Beautiful, Unsettling Detail
A Victorian anatomy book. Cloth cover the colour of dried blood, spine fractured, pages the texture of something that has survived things it probably shouldn't have. Tobacco stains bleeding into the margins like old bruises — whoever owned this before me read it slowly, repeatedly, in smoky rooms, fingers resting on the plates a little too long. It smelled of dust and pipe smoke and closed doors that hadn't been opened in a very long time.
Printed plates, but engraved by hand first — meaning somewhere before this book existed, someone had to stand in a dissection theatre, surrounded by the particular silence of the recently dead, and carve what they saw into metal. Every vessel, every tendon, every fold of exposed muscle pressed first into steel before it ever touched paper. The printing made it a book. The engraving made it something else. The tobacco stains are heaviest around the most detailed pages. Make of that what you will.

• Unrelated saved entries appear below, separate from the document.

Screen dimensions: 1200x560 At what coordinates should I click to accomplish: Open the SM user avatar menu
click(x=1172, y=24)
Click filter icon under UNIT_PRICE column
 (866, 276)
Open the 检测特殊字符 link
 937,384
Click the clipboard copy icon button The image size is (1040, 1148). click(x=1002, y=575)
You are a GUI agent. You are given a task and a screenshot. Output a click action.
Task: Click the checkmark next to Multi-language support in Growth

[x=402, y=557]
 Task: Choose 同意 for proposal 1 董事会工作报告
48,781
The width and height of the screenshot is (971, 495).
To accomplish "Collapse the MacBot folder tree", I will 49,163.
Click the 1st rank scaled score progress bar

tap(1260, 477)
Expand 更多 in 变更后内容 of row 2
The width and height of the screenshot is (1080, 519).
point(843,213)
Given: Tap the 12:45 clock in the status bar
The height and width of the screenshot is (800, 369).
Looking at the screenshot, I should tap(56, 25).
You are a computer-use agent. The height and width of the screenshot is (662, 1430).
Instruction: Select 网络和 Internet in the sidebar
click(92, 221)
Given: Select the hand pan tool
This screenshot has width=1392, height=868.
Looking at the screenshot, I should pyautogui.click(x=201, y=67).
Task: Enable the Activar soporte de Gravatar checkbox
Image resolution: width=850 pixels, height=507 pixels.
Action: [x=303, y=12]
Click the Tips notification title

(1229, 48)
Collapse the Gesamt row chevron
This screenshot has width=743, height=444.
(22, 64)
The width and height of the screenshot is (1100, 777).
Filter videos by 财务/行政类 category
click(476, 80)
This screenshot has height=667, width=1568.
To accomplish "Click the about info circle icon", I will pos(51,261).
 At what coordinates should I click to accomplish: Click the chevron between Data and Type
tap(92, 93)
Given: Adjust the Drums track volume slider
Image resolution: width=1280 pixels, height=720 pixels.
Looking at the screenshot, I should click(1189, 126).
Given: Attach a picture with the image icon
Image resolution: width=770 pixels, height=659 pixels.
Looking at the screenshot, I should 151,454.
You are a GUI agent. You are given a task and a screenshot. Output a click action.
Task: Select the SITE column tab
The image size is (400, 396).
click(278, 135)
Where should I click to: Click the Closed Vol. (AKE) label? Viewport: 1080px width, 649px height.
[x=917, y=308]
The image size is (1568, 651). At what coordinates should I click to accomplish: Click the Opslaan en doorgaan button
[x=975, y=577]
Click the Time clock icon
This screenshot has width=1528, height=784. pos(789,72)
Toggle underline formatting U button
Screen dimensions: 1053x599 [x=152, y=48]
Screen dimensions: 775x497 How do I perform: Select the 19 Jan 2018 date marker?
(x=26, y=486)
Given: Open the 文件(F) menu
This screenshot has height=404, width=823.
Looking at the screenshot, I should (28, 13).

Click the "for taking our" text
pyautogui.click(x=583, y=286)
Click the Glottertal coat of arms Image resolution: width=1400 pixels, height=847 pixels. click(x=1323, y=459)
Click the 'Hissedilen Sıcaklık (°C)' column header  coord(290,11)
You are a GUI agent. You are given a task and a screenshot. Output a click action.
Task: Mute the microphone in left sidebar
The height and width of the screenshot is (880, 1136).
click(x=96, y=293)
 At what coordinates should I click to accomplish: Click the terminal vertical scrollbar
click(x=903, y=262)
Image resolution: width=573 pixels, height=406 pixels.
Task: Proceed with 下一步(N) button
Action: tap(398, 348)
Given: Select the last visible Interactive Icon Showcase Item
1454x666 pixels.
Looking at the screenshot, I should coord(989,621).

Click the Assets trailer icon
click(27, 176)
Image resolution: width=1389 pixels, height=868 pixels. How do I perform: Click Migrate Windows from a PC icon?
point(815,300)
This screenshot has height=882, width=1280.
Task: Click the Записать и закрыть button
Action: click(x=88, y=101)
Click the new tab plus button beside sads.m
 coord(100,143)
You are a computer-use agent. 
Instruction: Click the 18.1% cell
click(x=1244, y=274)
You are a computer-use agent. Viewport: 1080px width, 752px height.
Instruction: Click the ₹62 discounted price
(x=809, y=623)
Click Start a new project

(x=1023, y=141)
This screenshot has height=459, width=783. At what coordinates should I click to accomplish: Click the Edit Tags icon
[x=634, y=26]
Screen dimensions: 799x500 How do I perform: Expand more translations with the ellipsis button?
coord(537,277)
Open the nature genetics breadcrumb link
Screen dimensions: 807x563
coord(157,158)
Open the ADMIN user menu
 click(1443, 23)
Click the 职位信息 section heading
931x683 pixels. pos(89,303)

I drew this one: the head and neck opened up from the side — jaw muscles exposed, the tongue visible, the throat laid bare, and the cervical spine running down the left like a ladder into the dark. Ink on toned paper, then scanned and printed, using traditional tea-staining techniques to apply aged effects.

The Victorians understood something we've quietly agreed to forget — that underneath everything, we are temporary structures. Elegant, intricate, and perishable. They looked at that truth without flinching and recorded it in beautiful, unsettling detail.